=== Written task ===
Copy out the lines below, changing each "dropdown" to "drop-down" and keeping everything else the same.

=== Input data ===
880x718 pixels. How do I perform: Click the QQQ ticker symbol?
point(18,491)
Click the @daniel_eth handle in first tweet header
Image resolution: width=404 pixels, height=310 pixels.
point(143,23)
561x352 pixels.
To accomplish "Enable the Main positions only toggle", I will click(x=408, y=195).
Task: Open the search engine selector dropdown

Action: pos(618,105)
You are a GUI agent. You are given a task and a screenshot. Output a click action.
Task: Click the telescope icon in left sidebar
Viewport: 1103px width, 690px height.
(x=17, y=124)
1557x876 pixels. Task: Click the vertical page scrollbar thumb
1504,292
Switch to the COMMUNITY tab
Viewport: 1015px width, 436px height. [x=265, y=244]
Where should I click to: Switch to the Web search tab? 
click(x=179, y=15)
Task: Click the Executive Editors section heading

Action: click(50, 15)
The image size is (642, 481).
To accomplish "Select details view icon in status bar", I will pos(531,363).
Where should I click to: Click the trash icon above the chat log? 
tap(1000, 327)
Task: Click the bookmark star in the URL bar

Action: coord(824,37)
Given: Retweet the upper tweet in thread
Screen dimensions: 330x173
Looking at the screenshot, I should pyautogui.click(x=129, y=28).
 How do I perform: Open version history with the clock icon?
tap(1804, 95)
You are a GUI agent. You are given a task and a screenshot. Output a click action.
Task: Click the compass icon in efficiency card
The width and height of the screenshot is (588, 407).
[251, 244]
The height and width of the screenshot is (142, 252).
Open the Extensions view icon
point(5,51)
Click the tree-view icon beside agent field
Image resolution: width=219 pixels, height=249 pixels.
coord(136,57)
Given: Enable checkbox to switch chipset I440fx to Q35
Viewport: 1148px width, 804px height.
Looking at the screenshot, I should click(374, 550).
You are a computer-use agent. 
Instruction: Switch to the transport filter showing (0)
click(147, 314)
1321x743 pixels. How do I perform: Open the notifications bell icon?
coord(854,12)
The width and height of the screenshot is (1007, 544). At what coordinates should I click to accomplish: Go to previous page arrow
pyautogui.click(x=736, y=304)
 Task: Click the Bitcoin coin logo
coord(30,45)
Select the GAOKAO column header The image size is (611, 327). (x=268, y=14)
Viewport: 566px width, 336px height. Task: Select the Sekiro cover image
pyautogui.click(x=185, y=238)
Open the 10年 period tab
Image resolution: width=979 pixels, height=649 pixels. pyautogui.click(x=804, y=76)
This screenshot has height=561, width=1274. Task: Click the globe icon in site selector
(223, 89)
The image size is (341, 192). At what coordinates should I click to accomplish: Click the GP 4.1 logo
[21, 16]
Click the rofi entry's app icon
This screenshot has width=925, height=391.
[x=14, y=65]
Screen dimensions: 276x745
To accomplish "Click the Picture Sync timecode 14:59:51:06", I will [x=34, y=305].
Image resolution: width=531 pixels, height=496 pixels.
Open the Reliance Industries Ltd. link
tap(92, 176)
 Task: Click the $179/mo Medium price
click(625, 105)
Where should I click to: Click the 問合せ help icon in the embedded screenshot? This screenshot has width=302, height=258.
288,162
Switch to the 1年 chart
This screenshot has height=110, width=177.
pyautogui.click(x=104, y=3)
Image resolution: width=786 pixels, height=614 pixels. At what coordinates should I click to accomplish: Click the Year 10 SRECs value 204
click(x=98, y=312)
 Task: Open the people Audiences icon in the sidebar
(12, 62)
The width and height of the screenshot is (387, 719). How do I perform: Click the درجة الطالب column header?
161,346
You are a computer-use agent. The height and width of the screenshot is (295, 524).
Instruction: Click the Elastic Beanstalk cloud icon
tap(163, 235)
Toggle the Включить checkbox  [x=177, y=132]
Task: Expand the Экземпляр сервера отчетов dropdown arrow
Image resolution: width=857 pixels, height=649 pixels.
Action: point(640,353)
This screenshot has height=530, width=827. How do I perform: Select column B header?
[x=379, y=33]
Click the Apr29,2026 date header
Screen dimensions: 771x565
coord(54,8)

=== Reply ===
880x718 pixels. How do I perform: Click the QQQ ticker symbol?
point(18,491)
Click the @daniel_eth handle in first tweet header
Image resolution: width=404 pixels, height=310 pixels.
point(143,23)
561x352 pixels.
To accomplish "Enable the Main positions only toggle", I will click(x=408, y=195).
Task: Open the search engine selector drop-down

Action: pos(618,105)
You are a GUI agent. You are given a task and a screenshot. Output a click action.
Task: Click the telescope icon in left sidebar
Viewport: 1103px width, 690px height.
(x=17, y=124)
1557x876 pixels. Task: Click the vertical page scrollbar thumb
1504,292
Switch to the COMMUNITY tab
Viewport: 1015px width, 436px height. [x=265, y=244]
Where should I click to: Switch to the Web search tab? 
click(x=179, y=15)
Task: Click the Executive Editors section heading

Action: click(50, 15)
The image size is (642, 481).
To accomplish "Select details view icon in status bar", I will pos(531,363).
Where should I click to: Click the trash icon above the chat log? 
tap(1000, 327)
Task: Click the bookmark star in the URL bar

Action: coord(824,37)
Given: Retweet the upper tweet in thread
Screen dimensions: 330x173
Looking at the screenshot, I should pyautogui.click(x=129, y=28).
 How do I perform: Open version history with the clock icon?
tap(1804, 95)
You are a GUI agent. You are given a task and a screenshot. Output a click action.
Task: Click the compass icon in efficiency card
The width and height of the screenshot is (588, 407).
[251, 244]
The height and width of the screenshot is (142, 252).
Open the Extensions view icon
point(5,51)
Click the tree-view icon beside agent field
Image resolution: width=219 pixels, height=249 pixels.
coord(136,57)
Given: Enable checkbox to switch chipset I440fx to Q35
Viewport: 1148px width, 804px height.
Looking at the screenshot, I should click(374, 550).
You are a computer-use agent. 
Instruction: Switch to the transport filter showing (0)
click(147, 314)
1321x743 pixels. How do I perform: Open the notifications bell icon?
coord(854,12)
The width and height of the screenshot is (1007, 544). At what coordinates should I click to accomplish: Go to previous page arrow
pyautogui.click(x=736, y=304)
 Task: Click the Bitcoin coin logo
coord(30,45)
Select the GAOKAO column header The image size is (611, 327). (x=268, y=14)
Viewport: 566px width, 336px height. Task: Select the Sekiro cover image
pyautogui.click(x=185, y=238)
Open the 10年 period tab
Image resolution: width=979 pixels, height=649 pixels. pyautogui.click(x=804, y=76)
This screenshot has height=561, width=1274. Task: Click the globe icon in site selector
(223, 89)
The image size is (341, 192). At what coordinates should I click to accomplish: Click the GP 4.1 logo
[21, 16]
Click the rofi entry's app icon
This screenshot has width=925, height=391.
[x=14, y=65]
Screen dimensions: 276x745
To accomplish "Click the Picture Sync timecode 14:59:51:06", I will [x=34, y=305].
Image resolution: width=531 pixels, height=496 pixels.
Open the Reliance Industries Ltd. link
tap(92, 176)
 Task: Click the $179/mo Medium price
click(625, 105)
Where should I click to: Click the 問合せ help icon in the embedded screenshot? This screenshot has width=302, height=258.
288,162
Switch to the 1年 chart
This screenshot has height=110, width=177.
pyautogui.click(x=104, y=3)
Image resolution: width=786 pixels, height=614 pixels. At what coordinates should I click to accomplish: Click the Year 10 SRECs value 204
click(x=98, y=312)
 Task: Open the people Audiences icon in the sidebar
(12, 62)
The width and height of the screenshot is (387, 719). How do I perform: Click the درجة الطالب column header?
161,346
You are a computer-use agent. The height and width of the screenshot is (295, 524).
Instruction: Click the Elastic Beanstalk cloud icon
tap(163, 235)
Toggle the Включить checkbox  [x=177, y=132]
Task: Expand the Экземпляр сервера отчетов drop-down arrow
Image resolution: width=857 pixels, height=649 pixels.
Action: point(640,353)
This screenshot has height=530, width=827. How do I perform: Select column B header?
[x=379, y=33]
Click the Apr29,2026 date header
Screen dimensions: 771x565
coord(54,8)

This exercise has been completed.